A quadratic equation is a polynomial equation of the second degree, written in the standard form ax² + bx + c = 0, where a is not equal to zero. The solutions (called roots or zeros) are the values of x that make the equation true. A quadratic can have two real solutions, one repeated real solution, or two complex (imaginary) solutions, depending on the discriminant.
Enter the coefficients a, b, and c from your equation in standard form. The calculator applies the quadratic formula to find both roots, shows the discriminant value, identifies whether the roots are real and distinct, real and repeated, or complex, and displays the work step by step. It also shows the vertex and axis of symmetry of the parabola.
The discriminant (b² - 4ac) tells you the nature of the roots without solving the equation. If the discriminant is positive, there are two distinct real roots. If it equals zero, there is one repeated real root (the parabola just touches the x-axis). If it is negative, there are two complex conjugate roots (the parabola does not cross the x-axis).
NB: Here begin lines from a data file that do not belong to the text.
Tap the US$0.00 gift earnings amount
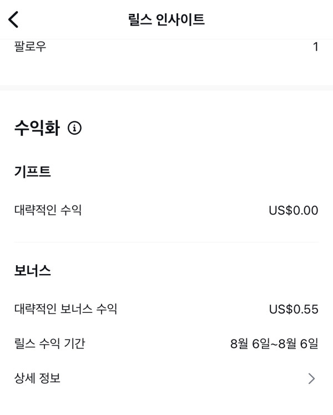This screenshot has width=333, height=415. click(293, 210)
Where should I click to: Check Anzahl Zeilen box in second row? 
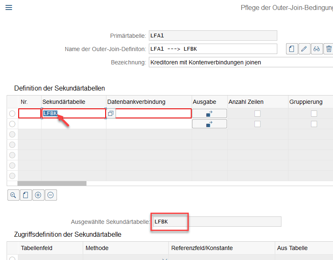click(x=258, y=124)
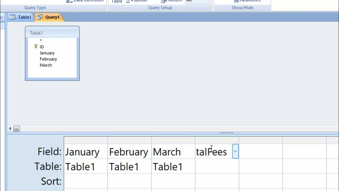Pick January from the Table1 field list
339x191 pixels.
tap(47, 53)
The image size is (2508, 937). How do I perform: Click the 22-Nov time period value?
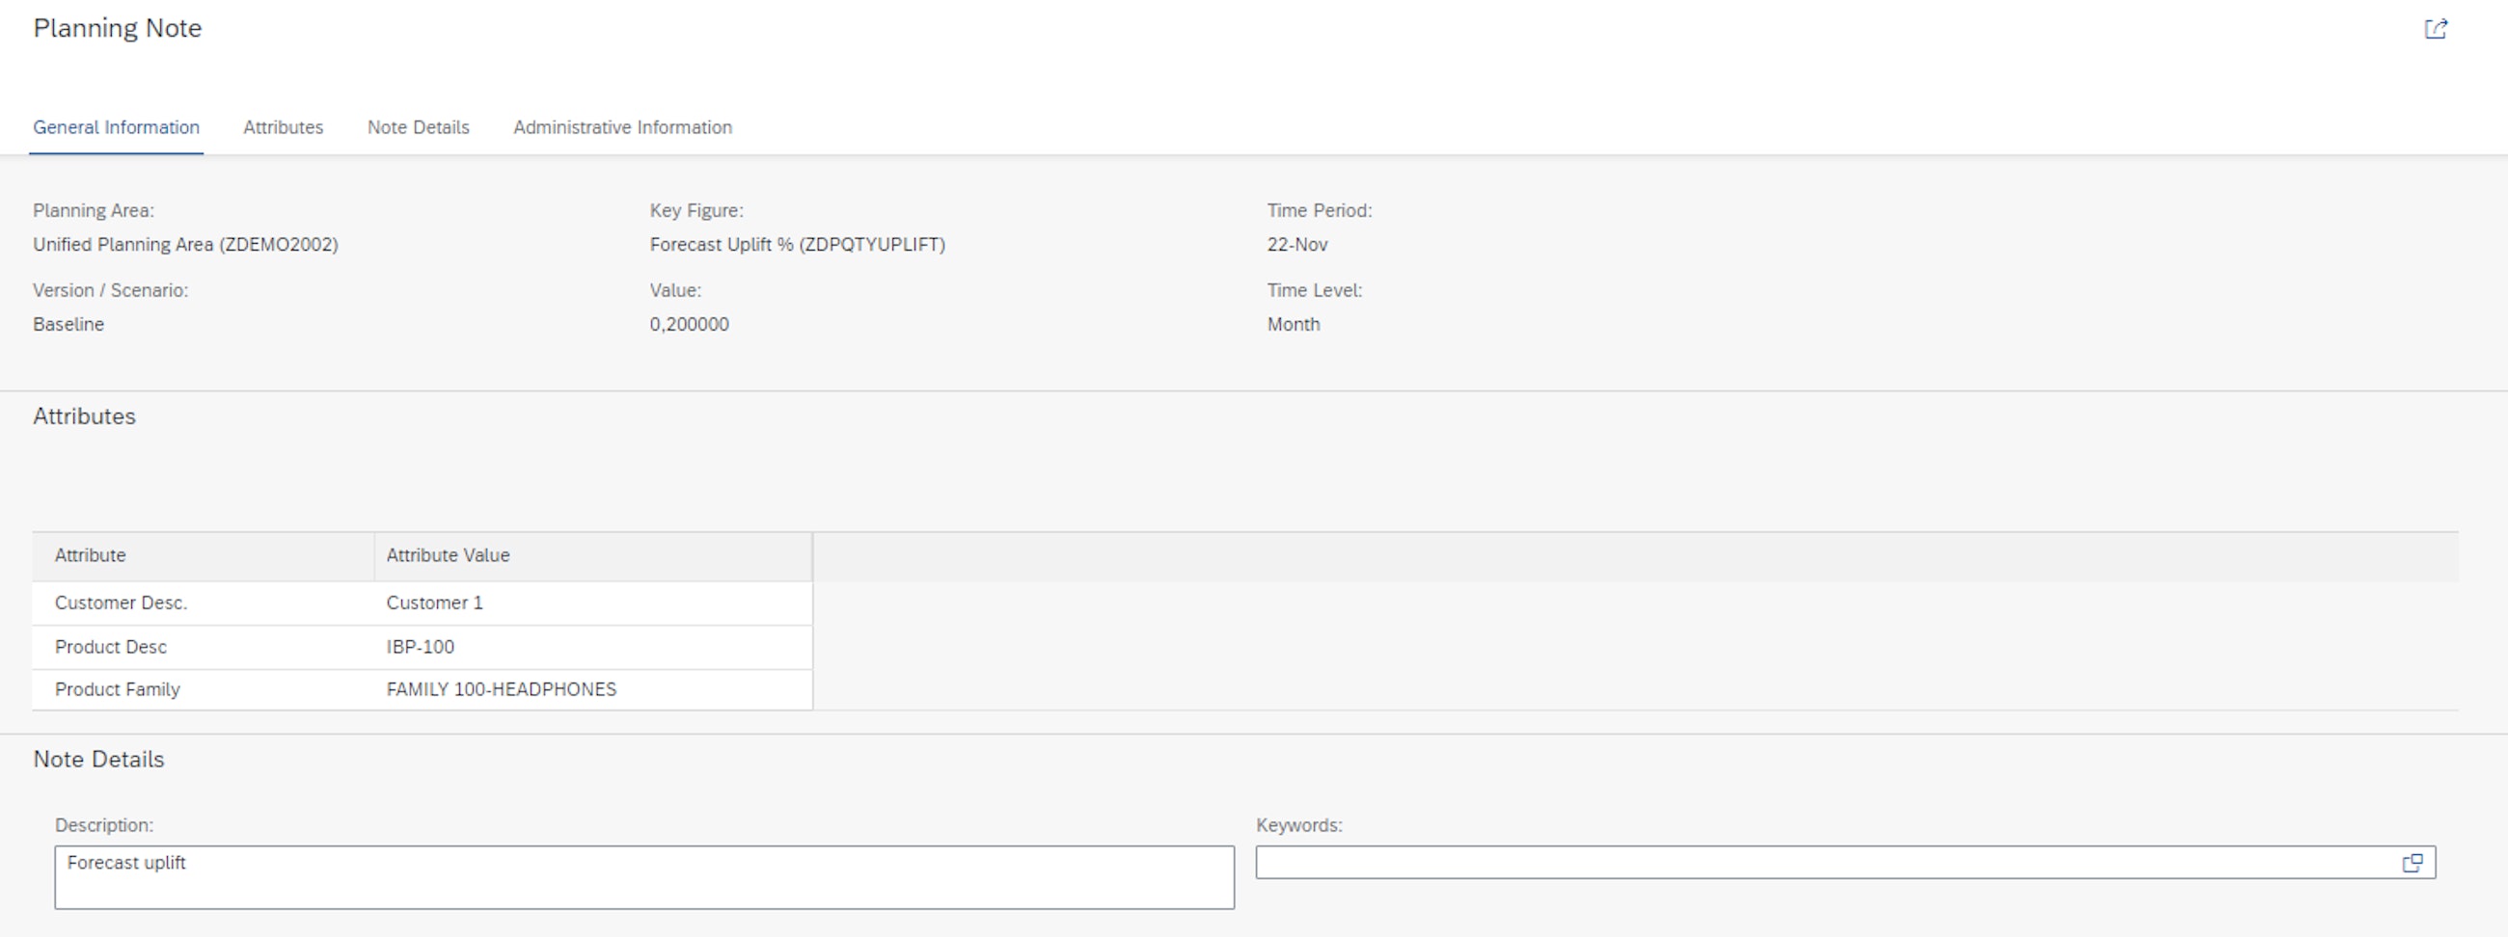coord(1297,245)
Quadratic equations model parabolic curves that appear throughout physics and engineering. Projectile motion follows a parabola: the height of a ball thrown upward equals h = -16t^2 + vt + h0 (in feet, where v is initial velocity and h0 is initial height). Solving this quadratic tells you when the ball hits the ground. Bridge cables form parabolas under uniform load. Satellite dish and headlight reflectors use parabolic shapes to focus signals and light. In business, profit functions are often quadratic (revenue grows linearly with price up to a point, then demand drops). The discriminant (b^2 - 4ac) determines the solution type: positive means two real roots, zero means one repeated root (the vertex touches the x-axis), and negative means no real roots (the parabola does not cross the x-axis).